Stocks on the screen
Stocks on the screen

A listed company recently stated that it was unable to provide a breakdown of the project or contract value of some contracts that it had secured, as this would violate the non-disclosure agreements (NDAs) signed as well as jeopardise its position with its competitors and clients. 

The company had also not announced the awards or contracts immediately upon receipt of the same pursuant to Paragraph 9.03 of the Main Market Listing Requirements of Bursa Malaysia Securities Berhad. The company explained that this was due to the legal implications of the NDAs it signed with its clients. It was required to obtain consent or approval from the end clients before it could make any public announcements. The company also stated that it was also constrained in making any single project announcement, which jeopardises its position with its competitors and clients by disclosing the exact contract value for each individual project.

This brings into play the interesting interplay between listing rules and NDAs—when does one take precedence over the other.

Listing rules and NDAs play vital roles in ensuring transparency and protecting sensitive information in the context of listed stocks. Listing rules are regulations set by stock exchanges to govern the conduct of listed companies, whereas NDAs are contractual agreements that restrict the disclosure of confidential information. While listing rules provide a framework for disclosure, NDAs serve as additional safeguards for proprietary information.

Listing Rules: Listing rules are designed to promote transparency and protect investors by ensuring that listed companies disclose relevant information in a timely and accurate manner. These rules typically mandate the disclosure of financial statements, material events, and other information that may impact the company's stock price. By adhering to listing rules, companies provide investors with the necessary information to make informed decisions about buying or selling their shares. Moreover, listing rules help maintain the integrity and reputation of the stock exchange by fostering trust and confidence among market participants.

One of the key advantages of listing rules is that they provide a standardized framework for disclosure, which helps level the playing field for all market participants. By mandating uniform disclosure requirements, listing rules reduce the likelihood of selective disclosure or insider trading, thereby promoting fair and efficient markets.

Non-Disclosure Agreements: On the other hand, non-disclosure agreements (NDAs) are contractual agreements between parties that govern the sharing of confidential information. NDAs are commonly used in business transactions, partnerships, and employment relationships to protect proprietary information from unauthorized disclosure. In the context of listed stocks, companies may use NDAs to safeguard sensitive information such as trade secrets, strategic plans, or pending transactions from being disclosed to competitors or the public.
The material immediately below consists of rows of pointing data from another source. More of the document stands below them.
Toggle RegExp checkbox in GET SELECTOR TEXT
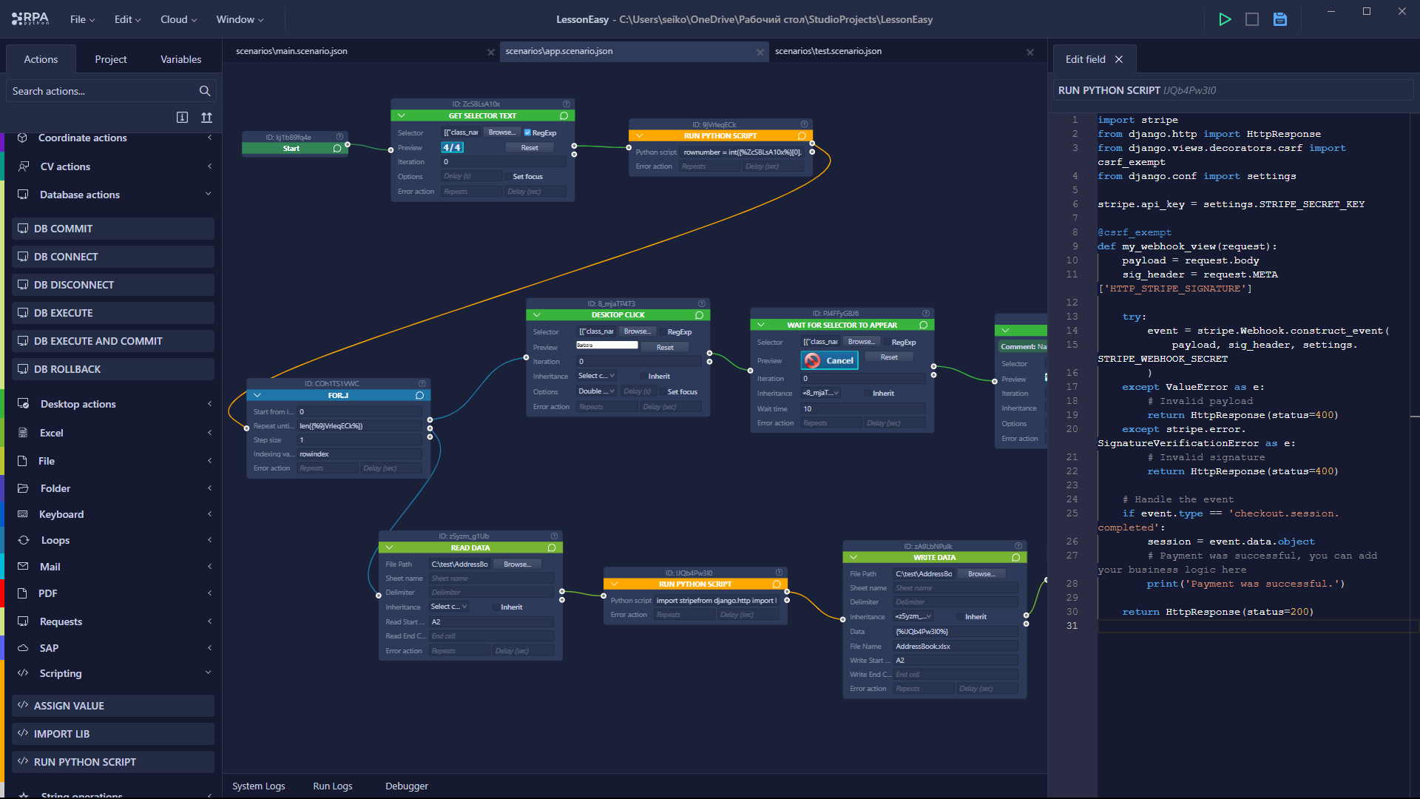The height and width of the screenshot is (799, 1420). [x=527, y=132]

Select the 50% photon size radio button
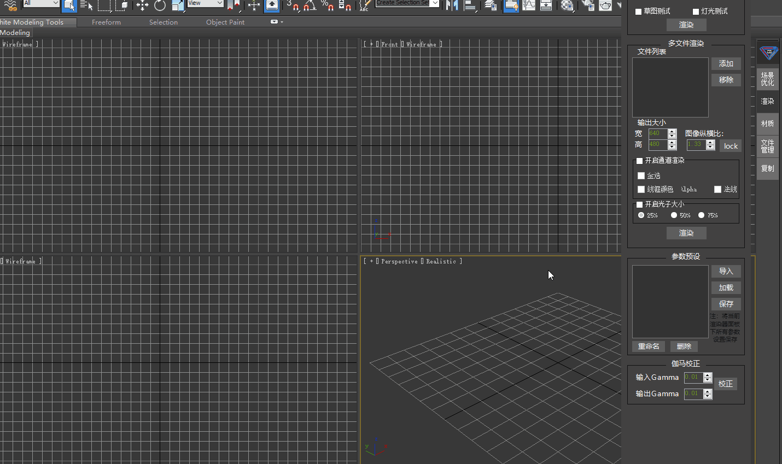pos(674,215)
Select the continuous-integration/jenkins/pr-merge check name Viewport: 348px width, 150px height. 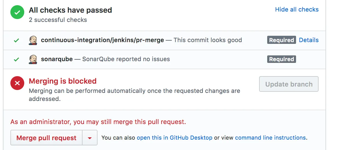click(x=102, y=40)
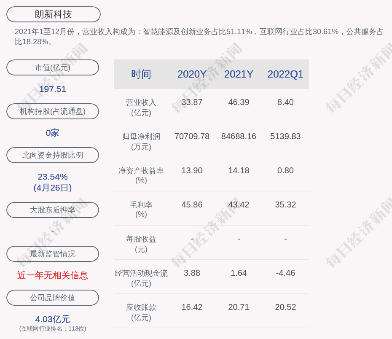This screenshot has height=339, width=392.
Task: Choose the 2022Q1 column header
Action: [285, 74]
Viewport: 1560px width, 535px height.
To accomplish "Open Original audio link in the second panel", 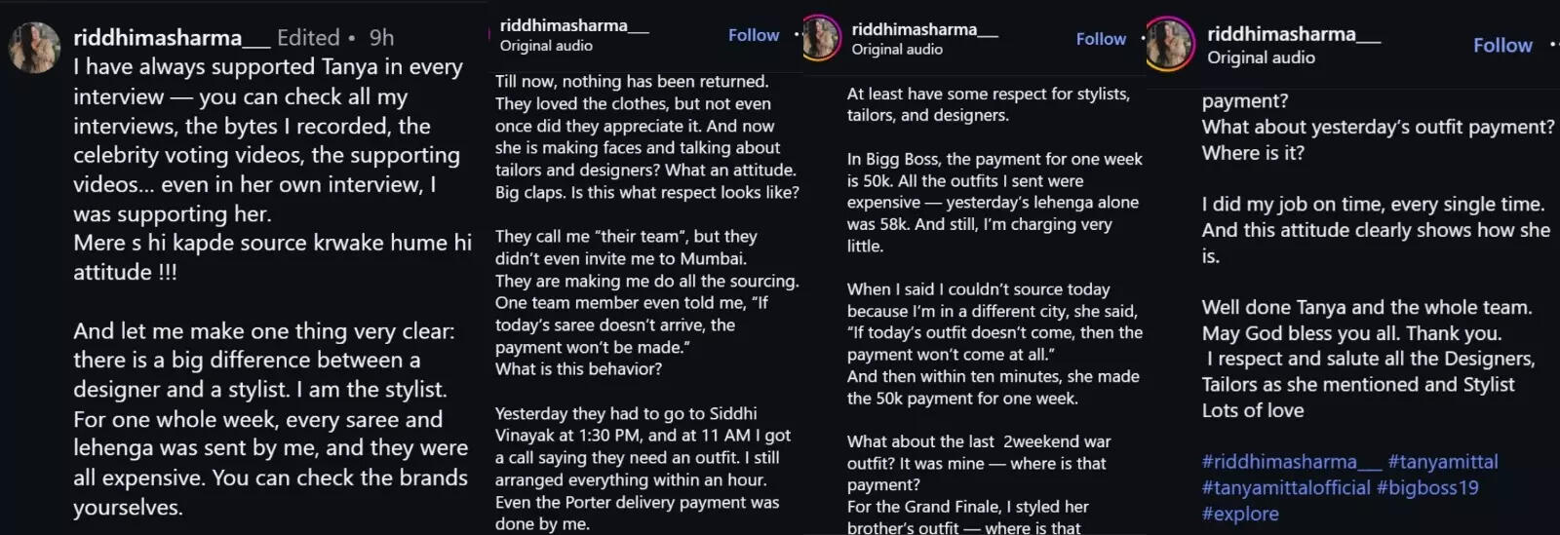I will click(546, 46).
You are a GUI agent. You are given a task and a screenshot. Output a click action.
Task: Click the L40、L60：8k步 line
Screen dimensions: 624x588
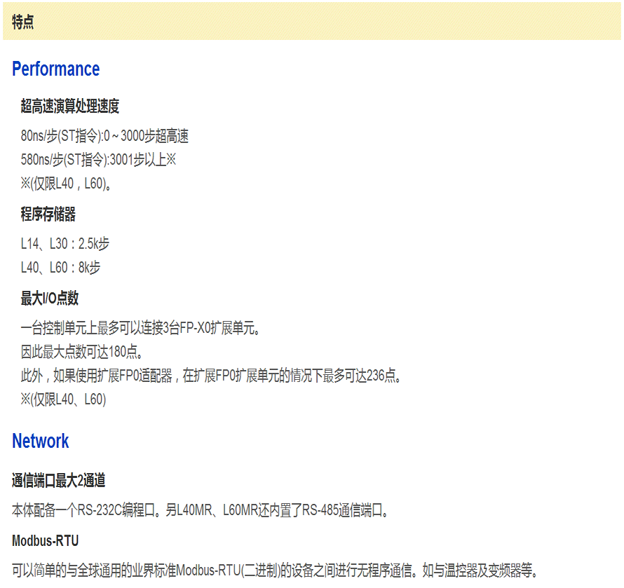pos(61,268)
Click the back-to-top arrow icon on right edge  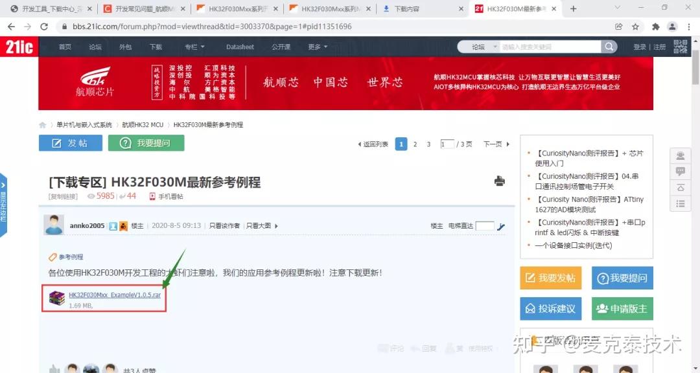coord(679,187)
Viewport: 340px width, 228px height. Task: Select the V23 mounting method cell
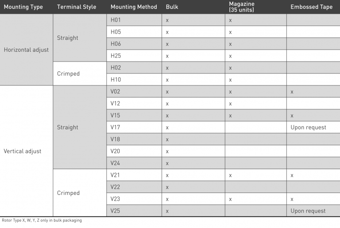[x=116, y=199]
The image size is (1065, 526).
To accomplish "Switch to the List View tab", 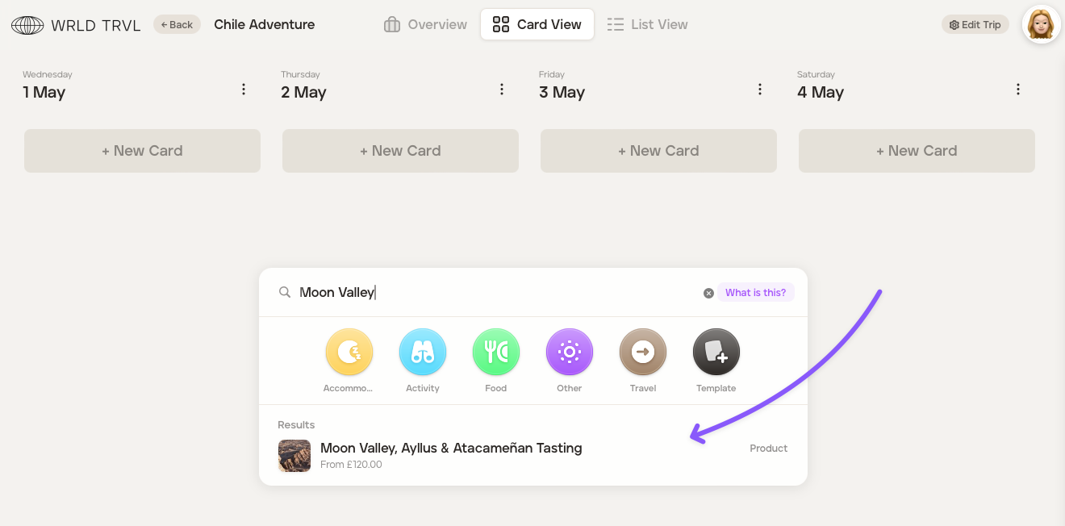I will (x=647, y=24).
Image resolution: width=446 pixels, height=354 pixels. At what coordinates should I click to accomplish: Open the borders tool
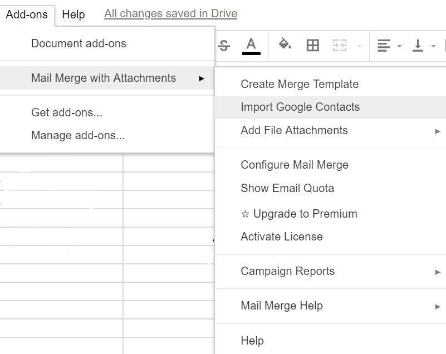pos(313,45)
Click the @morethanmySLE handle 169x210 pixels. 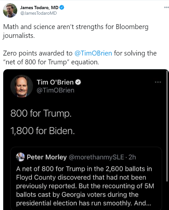pos(96,157)
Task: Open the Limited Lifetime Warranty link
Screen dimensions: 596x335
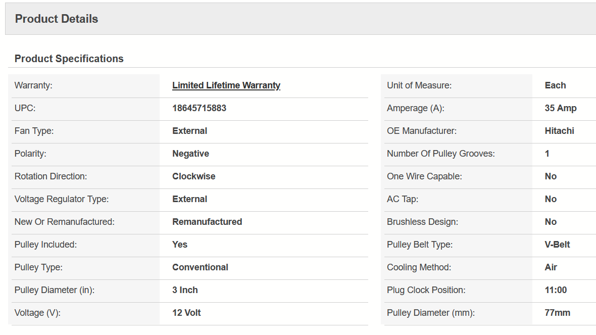Action: 226,85
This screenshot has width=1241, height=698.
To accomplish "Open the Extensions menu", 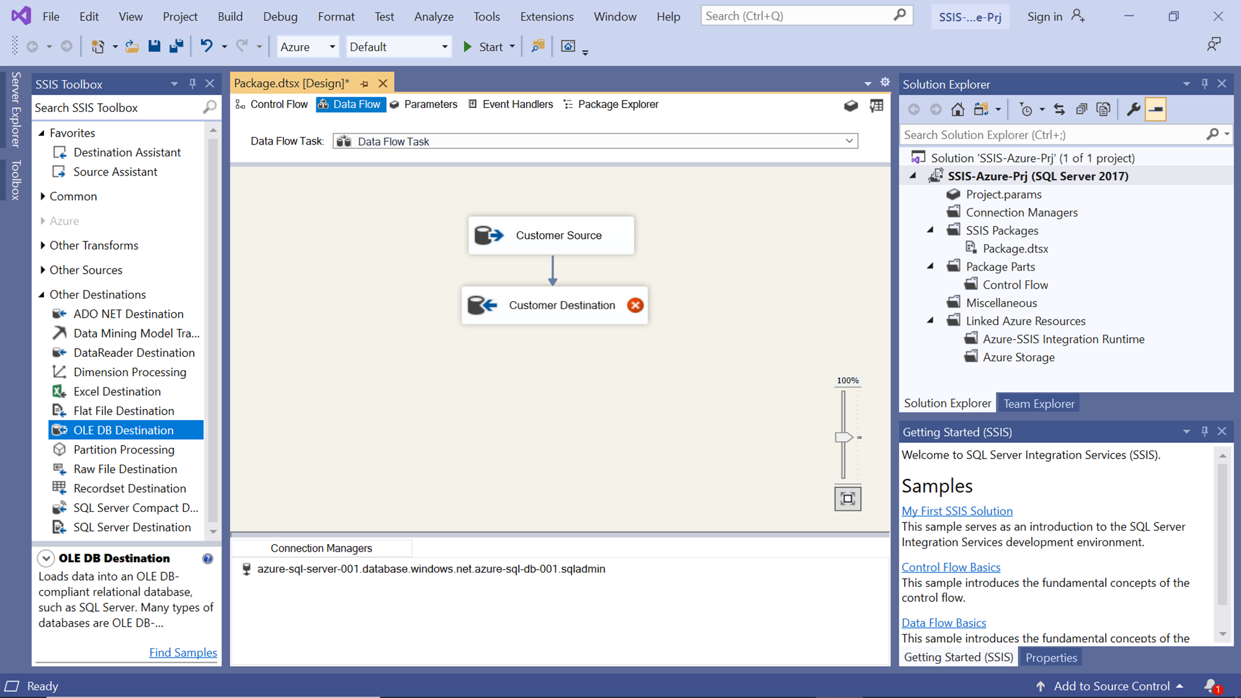I will click(547, 17).
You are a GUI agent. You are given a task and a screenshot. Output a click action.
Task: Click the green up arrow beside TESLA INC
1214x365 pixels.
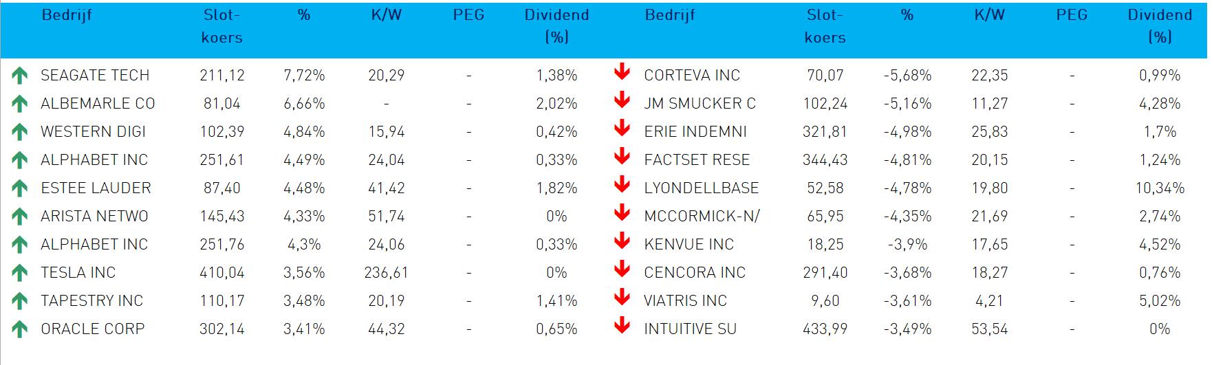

NDAs serve as an additional layer of protection beyond listing rules by allowing companies to control the dissemination of confidential information on a case-by-case basis. While listing rules require companies to disclose certain information to the public, NDAs enable companies to limit the disclosure of sensitive information to only authorized parties. This flexibility is particularly valuable in situations where disclosing certain information could harm the company's competitive position or undermine ongoing negotiations.

Interplay between Listing Rules and NDAs: The relationship between listing rules and NDAs is not necessarily adversarial; rather, they complement each other in ensuring transparency and protecting proprietary information. Listing rules establish minimum disclosure requirements that companies must adhere to, while NDAs provide companies with the flexibility to protect sensitive information that falls outside the scope of mandatory disclosure.

However, conflicts may arise when companies attempt to use NDAs to circumvent their obligations under listing rules or to conceal information that is material to investors. In such cases, regulators may intervene to ensure compliance with listing rules and to uphold the principles of transparency and investor protection.

Regulators will have to scrutinize the terms of NDAs to ensure that they do not unduly restrict the flow of information or impede market transparency.

While listing rules play a crucial role in promoting transparency and investor protection in the context of listed stocks, non-disclosure agreements provide companies with a mechanism to protect proprietary information from unauthorized disclosure. Both listing rules and NDAs serve important functions in maintaining the integrity and efficiency of capital markets. However, it is essential to strike a balance between the need for disclosure mandated by listing rules and the legitimate interests of companies in protecting sensitive information through NDAs. Regulators play a critical role in overseeing compliance with listing rules and ensuring that NDAs are not used to undermine market transparency or investor confidence. Ultimately, a robust regulatory framework that incorporates both listing rules and NDAs is essential for fostering trust and integrity in listed stock markets.